From 34d6b50e45d8b2183825281176a1b47db7224bf6 Mon Sep 17 00:00:00 2001
From: Kurt Zeilenga <kurt@openldap.org>
Date: Tue, 16 Sep 2003 05:16:33 +0000
Subject: [PATCH] Initial proxy cache and syncrepl chapters

---
 doc/guide/admin/master.sdf      |   6 +
 doc/guide/admin/proxycache.sdf  | 133 +++++++++++++++++
 doc/guide/admin/slapdconfig.sdf |  73 +++++++++
 doc/guide/admin/syncrepl.sdf    | 253 ++++++++++++++++++++++++++++++++
 4 files changed, 465 insertions(+)
 create mode 100644 doc/guide/admin/proxycache.sdf
 create mode 100644 doc/guide/admin/syncrepl.sdf
diff --git a/doc/guide/admin/master.sdf b/doc/guide/admin/master.sdf
index 6025f74672..1fd2b6ae6c 100644
--- a/doc/guide/admin/master.sdf
+++ b/doc/guide/admin/master.sdf
@@ -69,6 +69,12 @@ PB:
 !include "replication.sdf"; chapter
 PB:
 
+!include "syncrepl.sdf"; chapter
+PB:
+
+!include "proxycache.sdf"; chapter
+PB:
+
 # Appendices 
 !include "../release/autoconf.sdf"; appendix
 PB:
diff --git a/doc/guide/admin/proxycache.sdf b/doc/guide/admin/proxycache.sdf
new file mode 100644
index 0000000000..5f0798f34f
--- /dev/null
+++ b/doc/guide/admin/proxycache.sdf
@@ -0,0 +1,133 @@
+# $OpenLDAP$
+# Copyright 2003, The OpenLDAP Foundation, All Rights Reserved.
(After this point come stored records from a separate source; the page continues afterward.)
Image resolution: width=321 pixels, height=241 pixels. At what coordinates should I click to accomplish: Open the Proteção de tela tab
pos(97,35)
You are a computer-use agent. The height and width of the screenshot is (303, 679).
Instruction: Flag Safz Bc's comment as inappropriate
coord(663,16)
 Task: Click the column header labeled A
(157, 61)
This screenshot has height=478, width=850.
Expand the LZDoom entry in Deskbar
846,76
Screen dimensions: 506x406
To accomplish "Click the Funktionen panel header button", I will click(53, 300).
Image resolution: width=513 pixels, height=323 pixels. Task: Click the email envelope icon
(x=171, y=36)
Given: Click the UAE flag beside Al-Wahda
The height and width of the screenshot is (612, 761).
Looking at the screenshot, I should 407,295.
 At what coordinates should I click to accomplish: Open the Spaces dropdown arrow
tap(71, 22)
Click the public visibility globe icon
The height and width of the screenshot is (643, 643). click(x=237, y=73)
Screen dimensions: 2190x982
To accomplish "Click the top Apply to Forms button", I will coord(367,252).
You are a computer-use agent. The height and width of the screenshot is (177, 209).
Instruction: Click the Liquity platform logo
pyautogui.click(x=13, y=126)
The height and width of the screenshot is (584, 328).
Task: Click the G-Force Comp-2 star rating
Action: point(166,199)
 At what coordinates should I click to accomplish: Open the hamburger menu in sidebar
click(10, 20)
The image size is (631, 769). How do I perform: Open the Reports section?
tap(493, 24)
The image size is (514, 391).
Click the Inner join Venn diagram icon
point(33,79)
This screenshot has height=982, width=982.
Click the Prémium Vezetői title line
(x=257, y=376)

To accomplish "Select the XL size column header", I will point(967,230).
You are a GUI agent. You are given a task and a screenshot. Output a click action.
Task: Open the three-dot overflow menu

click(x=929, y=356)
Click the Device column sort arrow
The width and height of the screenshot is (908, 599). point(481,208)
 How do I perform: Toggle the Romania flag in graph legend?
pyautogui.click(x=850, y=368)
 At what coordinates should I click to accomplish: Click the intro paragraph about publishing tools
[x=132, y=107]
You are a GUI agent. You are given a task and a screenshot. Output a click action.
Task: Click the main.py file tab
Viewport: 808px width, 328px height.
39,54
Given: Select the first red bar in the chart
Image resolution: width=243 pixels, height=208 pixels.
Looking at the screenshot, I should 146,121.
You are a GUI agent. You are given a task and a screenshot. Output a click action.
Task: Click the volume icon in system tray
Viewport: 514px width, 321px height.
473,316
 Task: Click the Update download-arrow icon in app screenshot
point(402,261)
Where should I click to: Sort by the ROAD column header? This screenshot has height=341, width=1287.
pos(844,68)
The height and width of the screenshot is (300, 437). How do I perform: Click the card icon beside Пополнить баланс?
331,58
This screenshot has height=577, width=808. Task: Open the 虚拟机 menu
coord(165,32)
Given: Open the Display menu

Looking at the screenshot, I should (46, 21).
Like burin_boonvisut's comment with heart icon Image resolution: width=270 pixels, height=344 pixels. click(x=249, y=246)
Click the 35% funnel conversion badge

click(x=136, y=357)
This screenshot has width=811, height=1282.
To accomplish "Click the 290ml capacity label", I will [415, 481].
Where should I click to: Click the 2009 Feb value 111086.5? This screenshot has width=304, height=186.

+# COPYING RESTRICTIONS APPLY, see COPYRIGHT.
+
+H1: The Proxy Cache Engine
+
+LDAP servers typically hold one or more subtrees of a DIT. Replica
+(or shadow) servers hold shadow copies of entries held by one or
+more master servers.  Changes are propagated from the master server
+to replica (slave) servers using LDAP Sync or {{slurpd}}(8). An
+LDAP cache is a special type of replica which holds entries
+corresponding to search filters instead of subtrees.
+
+H2: Overview
+
+The proxy cache extension of slapd handles a search request (query)
+by first determining whether it is contained in any cached search
+filter. Contained requests are answered from the proxy cache's local
+database.
+
+E.g. {{EX:(shoesize>=9)}} is contained in {{EX:(shoesize>=8)}} and
+{{EX:(sn=Richardson)}} is contained in {{EX:(sn=Richards*)}}
+
+Correct matching rules and syntaxes are used while comparing
+assertions for query containment. To simplify the query containment
+problem, a list of cacheable "templates" (defined below) is specified
+at configuration time. A query is cached or answered only if it
+belongs to one of these templates. The entries corresponding to
+cached queries are stored in the proxy cache local database while
+its associated meta information (filter, scope, base, attributes)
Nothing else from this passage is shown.